Another issue is vampiring. ETFs can become a victim of their success if they take too much liquidity from stocks. That will increase the cost of trading and create the potential for problems in a mass exit. You need single securities markets to be robust. ETFs won’t provide that. Only about 10 percent of ETFs touch their underlying securities.
When an ETF price rises above net asset value, that creates an arbitrage opportunity. But if the spreads of all stocks increase, then an ETF has to get that much further away before arbitrage is worth it. That would create more premiums [and discounts]. ETFs are riding off the tails of big and liquid stock and bond markets. We want to keep that. It’s not a huge worry now, but we see it in a few areas, such as gold miner stocks.
WM: What are the most interesting recent developments in the ETF space?
EB: The race to zero: low cost. I consider low cost to be the technological innovation for ETFs. The fact they can serve this up for 3 to 6 basis points is amazing. All the flows are going to low cost funds—70 percent to ETFs with expenses of 10 basis points or less.
In addition, there has been democratization of things you wouldn’t think of, such as packaged trades. Think long Japanese stocks but short the yen, or long a set of bonds, but short Treasury futures to eliminate interest-rate risk. These are the trades that institutions have been doing for a long time. Now retail investors can do it, and that will continue.
Smart beta and factor investing are important as well. There are ETFs that give you very well-run factor strategies in different spectra of intensity, so you can achieve your goals and don’t have any capital gains. Smart beta is an advance on active management. You are stripping out the high cost, emotion and taxes. JPMorgan is putting hedge funds through ETFs. Even hedge funds are in democratization mode.
Then there are theme products. Robo Global Robotics & Automation Index ETF (ROBO) started four years ago as the first fund of its kind. It’s a huge hit. ETF innovation happens in the independent world. The big managers aren’t on top of the game. That makes sense. Cool innovation with themes is something that only someone close to the ground can do.
That entrepreneurial, Silicon Valley spirit is another thing driving people to ETFs. You can get some whacky products where people roll their eyes, like the whiskey ETF. But you also get some things that four years later are ahead of the curve. BlackRock, Vanguard and State Street can’t innovate like that. The bigger guys come later. WisdomTree led the way on currency hedging. Now a lot of ETF managers do it.

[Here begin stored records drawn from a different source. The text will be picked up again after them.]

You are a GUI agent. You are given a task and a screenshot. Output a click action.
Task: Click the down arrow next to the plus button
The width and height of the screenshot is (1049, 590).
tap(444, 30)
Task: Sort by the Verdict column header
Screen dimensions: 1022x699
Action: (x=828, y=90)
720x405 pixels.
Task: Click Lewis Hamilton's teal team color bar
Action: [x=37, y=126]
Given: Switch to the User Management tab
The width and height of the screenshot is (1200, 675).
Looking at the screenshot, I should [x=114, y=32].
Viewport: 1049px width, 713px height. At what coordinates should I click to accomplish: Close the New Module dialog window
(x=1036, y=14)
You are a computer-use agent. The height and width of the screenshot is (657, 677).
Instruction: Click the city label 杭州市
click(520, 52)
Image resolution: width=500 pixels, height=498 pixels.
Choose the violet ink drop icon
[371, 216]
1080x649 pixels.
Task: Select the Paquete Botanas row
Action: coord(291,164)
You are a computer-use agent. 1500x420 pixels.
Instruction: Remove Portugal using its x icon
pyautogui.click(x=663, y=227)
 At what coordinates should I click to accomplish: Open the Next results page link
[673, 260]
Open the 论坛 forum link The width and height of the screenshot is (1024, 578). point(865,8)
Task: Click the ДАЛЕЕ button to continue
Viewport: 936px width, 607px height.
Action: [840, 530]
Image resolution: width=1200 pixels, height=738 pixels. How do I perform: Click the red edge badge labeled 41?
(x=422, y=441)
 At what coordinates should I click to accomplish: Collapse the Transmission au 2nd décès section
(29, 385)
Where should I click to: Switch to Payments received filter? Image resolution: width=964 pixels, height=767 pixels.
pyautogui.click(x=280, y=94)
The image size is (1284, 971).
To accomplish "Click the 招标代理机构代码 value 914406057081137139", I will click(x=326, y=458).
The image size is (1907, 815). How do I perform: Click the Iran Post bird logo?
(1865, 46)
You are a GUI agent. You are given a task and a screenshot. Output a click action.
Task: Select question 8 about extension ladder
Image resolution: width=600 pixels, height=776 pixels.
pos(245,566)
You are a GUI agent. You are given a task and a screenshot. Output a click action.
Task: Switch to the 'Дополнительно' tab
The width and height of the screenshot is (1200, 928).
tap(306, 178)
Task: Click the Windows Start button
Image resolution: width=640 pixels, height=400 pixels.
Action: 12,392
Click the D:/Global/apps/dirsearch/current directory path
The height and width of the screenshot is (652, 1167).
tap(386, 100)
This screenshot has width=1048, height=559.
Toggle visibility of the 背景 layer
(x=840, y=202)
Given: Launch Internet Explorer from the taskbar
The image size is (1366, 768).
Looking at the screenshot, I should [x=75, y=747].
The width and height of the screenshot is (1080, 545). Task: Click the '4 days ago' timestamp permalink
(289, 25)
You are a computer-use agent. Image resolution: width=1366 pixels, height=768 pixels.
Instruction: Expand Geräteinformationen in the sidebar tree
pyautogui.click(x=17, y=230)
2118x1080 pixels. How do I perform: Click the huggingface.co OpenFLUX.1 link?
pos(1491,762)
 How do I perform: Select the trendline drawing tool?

WM: What interesting developments do you see ahead for the ETF industry?
EB: In five years, I believe you’ll be able to have a full portfolio of ETFs for only 1 or 2 basis points. That will be good for investors, but rough for the industry. You will also see stuff put into ETFs that you didn’t realize was stuff. Anything in Wall Street brain cells will be ETF-ized. Probably 19 will fail, but the one that wins will keep the system going.
WM: What do financial advisers do well when it comes to guiding their clients on ETFs, and where can they improve?
EB: They do well at the core, picking solid products with very low cost and strong issuers—the stuff my mom goes into. The problem is when it comes to smart beta or actively managed ETFs. The true active is high value smart beta. It can be volatile and concentrated, going down a lot or up a lot. But it should do well over time.
But advisers would often rather have inactive smart beta, something that looks like an index. They are worried about getting yelled at for lagging behind the index. Advisers often don’t bite on the active. They say they want smart beta, but they really want something that looks like the index.
They need to work on true diversification rather than worrying that clients will yell at them if they have a lot of tracking error. We’re setting ourselves up for another period like 2008, when smart beta didn’t do what people thought it would.